Amherst-Statistics / IS5inR

Companion materials for De Veaux, Velleman, and Bock's "Intro Stats" 5th edition
MIT License
0 stars 3 forks source link

issue in chapter 19 #36

Closed nicholasjhorton closed 6 years ago

nicholasjhorton commented 6 years ago

@mchien20 wrote: I can't figure out how to use the chisq.test() function in Chapter 19 to find the statistic for a data set.
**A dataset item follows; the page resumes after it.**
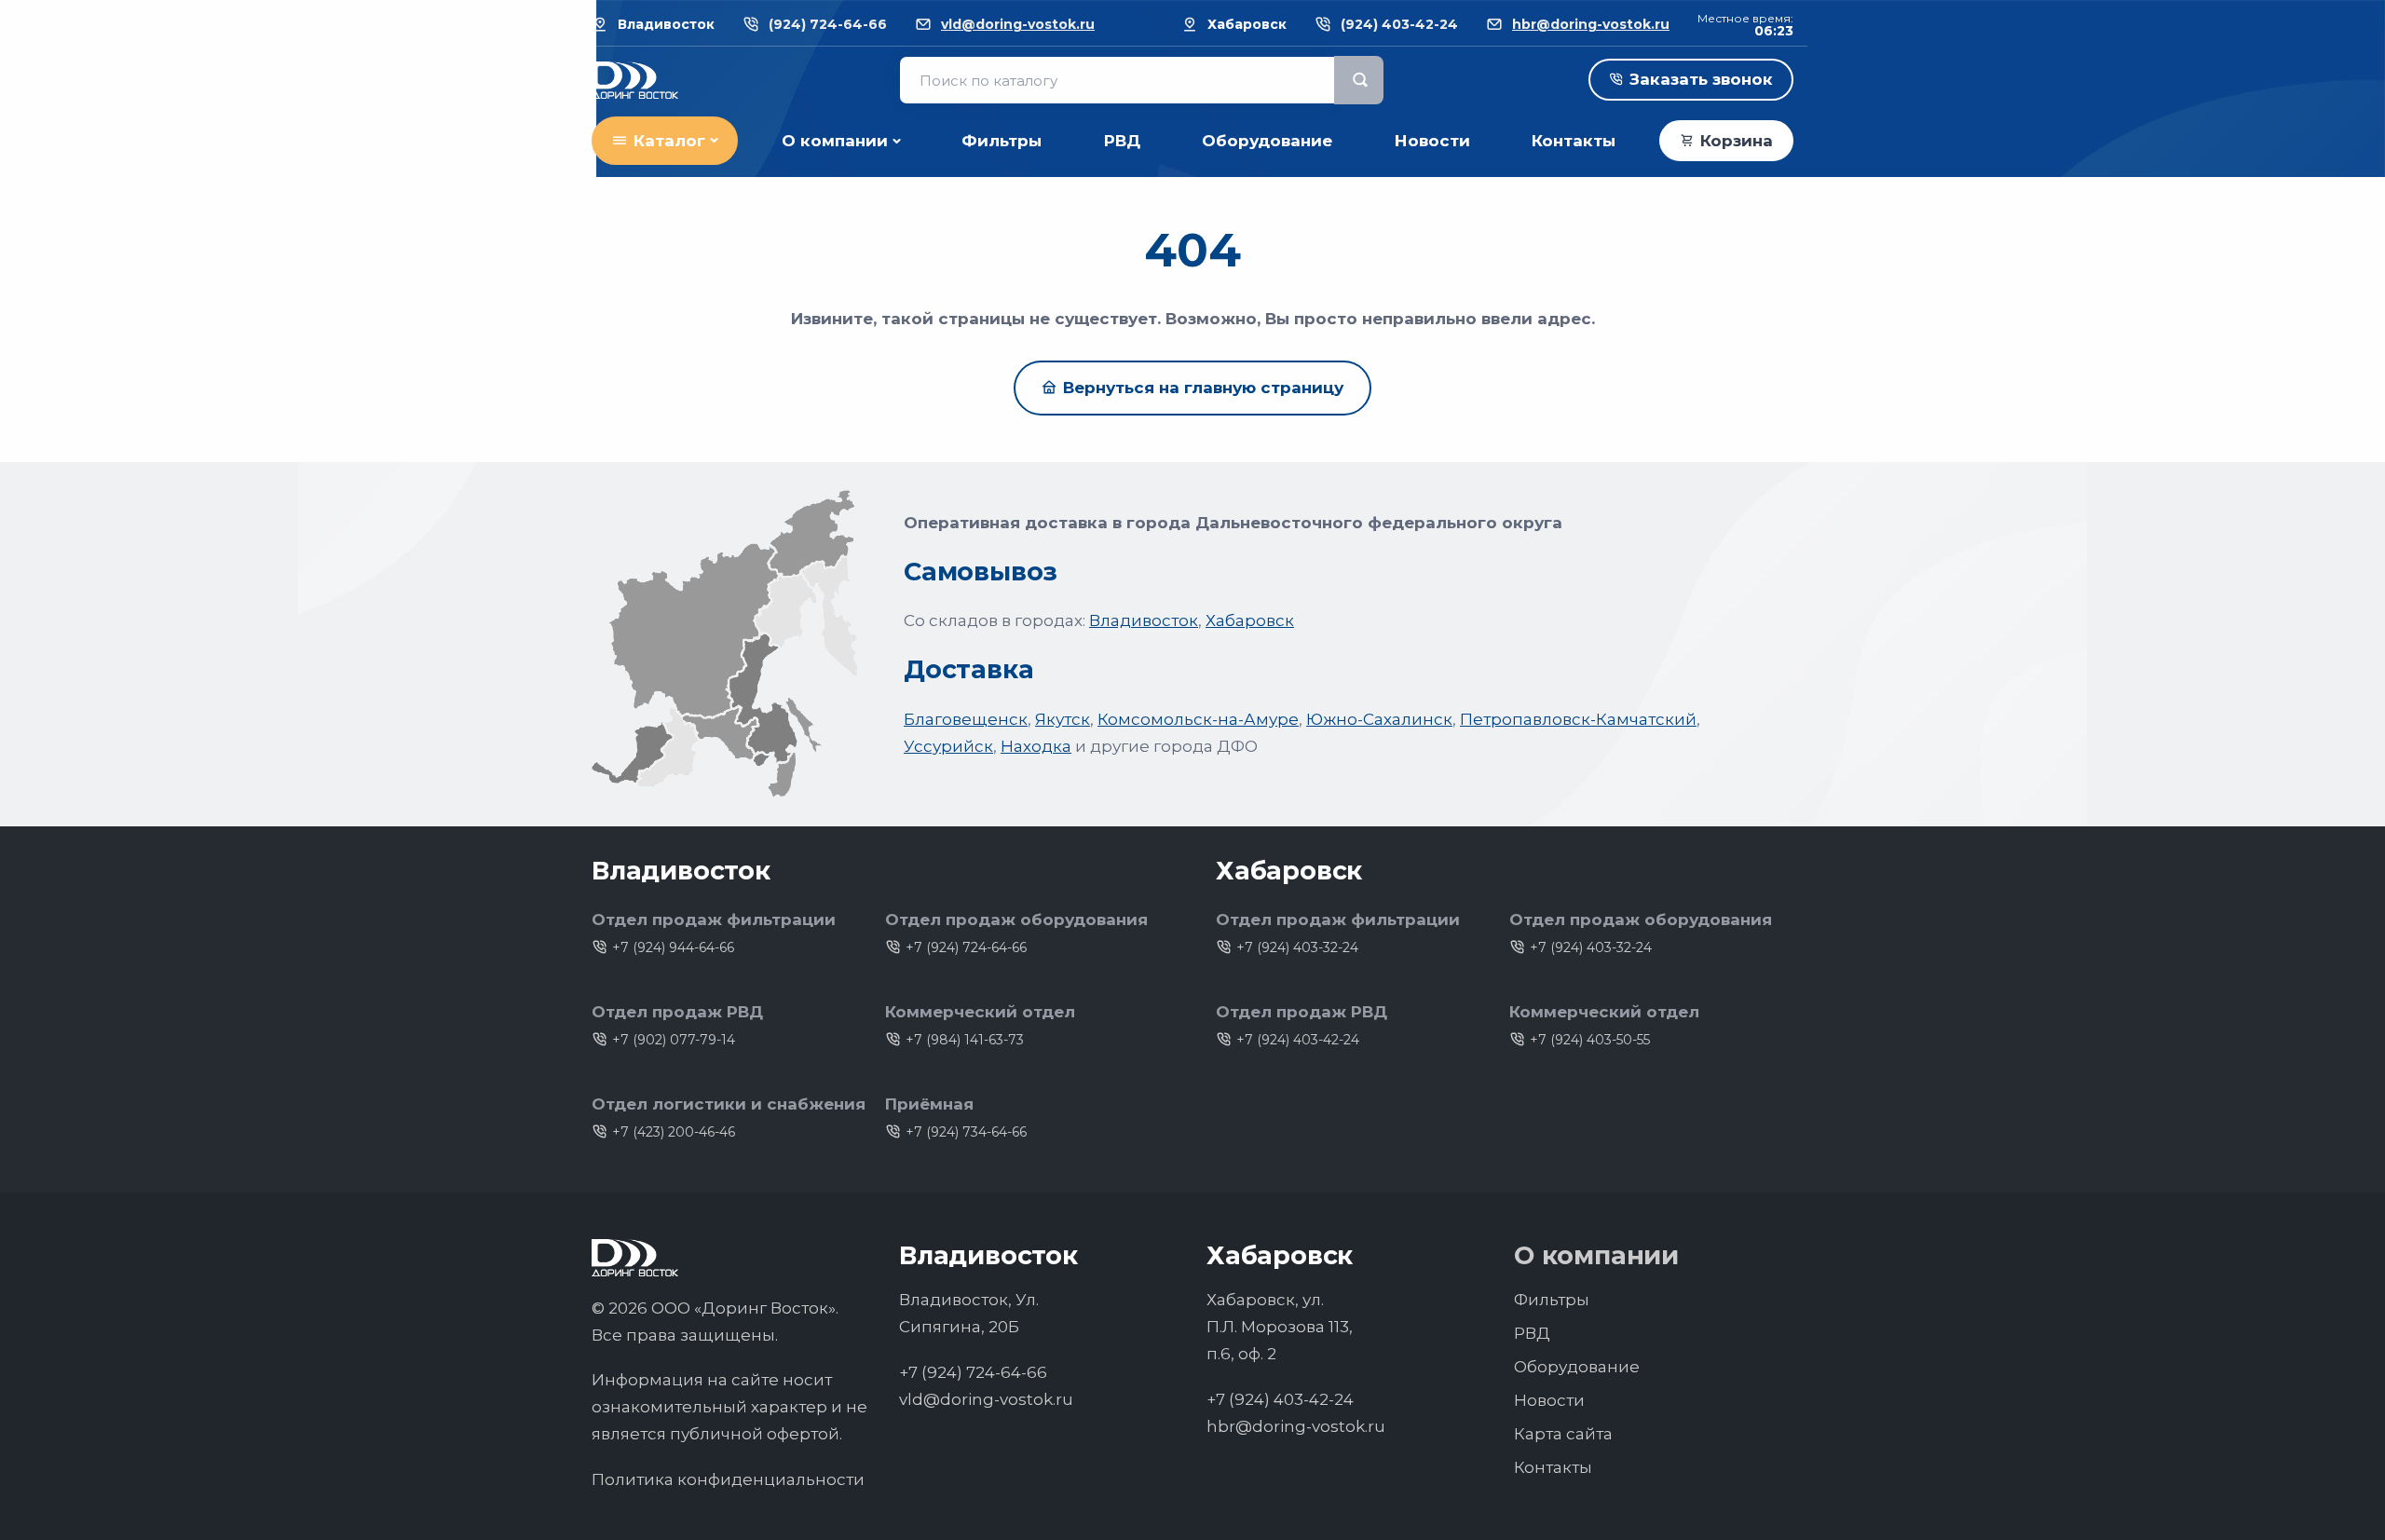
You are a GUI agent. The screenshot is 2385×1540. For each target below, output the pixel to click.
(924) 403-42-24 (1399, 24)
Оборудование (1267, 140)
I need more information please.

mchien20 commented 6 years ago

This is how I'm finding the chisq value for BaseballBirths:

BaseballBirths <- read_csv("http://nhorton.people.amherst.edu/is5/data/Ballplayer_births.csv") %>% clean_names()
natbirth <- c(.08, .07, .08, .08, .08, .08, .09, .09, .09, .09, .08, .09)
BaseballBirths <- cbind(BaseballBirths, natbirth) # adding a column for national birth % totaln <- sum(~ ballplayer_count , data = BaseballBirths)
BaseballBirths <- BaseballBirths %>% mutate(expected = totaln * natbirth)
df <- nrow(BaseballBirths) - 1
BaseballBirths %>% mutate(chisq = ((ballplayer_count - expected)^2)/expected) %>% summarise(sum(chisq))
xpchisq(q = 26.5, df = df, lower.tail = FALSE)

I want to use the chisq.test() function, but I can't figure out how to get the right value. I've tried:

with(chisq.test(tally(~ ballplayer_count | expected, data = BaseballBirths)), statistic) with(chisq.test(tally(natbirth ~ ballplayer_count, data = BaseballBirths)), statistic) but they're both incorrect.

mchien20 commented 6 years ago

In a similar vein of editting out group_by() and summarise(), I'm not sure how to replace group_by(). For example, Cars <- read_csv("http://nhorton.people.amherst.edu/is5/data/Car_speeds.csv") numsim <- 10000 CarSims <- do(numsim) * Cars %>% mutate(direction = shuffle(direction)) %>% group_by(direction) %>% summarise(means = mean(~ speed)) %>% summarise(diffmeans = diff(means))

I'm not sure how to convert this.

nicholasjhorton commented 6 years ago

These probably should be two separate issues (since the Cars is in Chapter17). I fixed the chisq one with https://github.com/Amherst-Statistics/IS5inR/commit/345454f5579b120203186684b28af744cb7f9d2d

nicholasjhorton commented 6 years ago

Can you please be sure to extirpate all calls of the form "favstats(~ Y | X)"? Instead these should always be "favstats(Y ~ X)" since that's the simplest form of the modeling language that is introduced (the | is used to bring in a third variable). I fixed one in Chapter17.Rmd but suspect that there might be more.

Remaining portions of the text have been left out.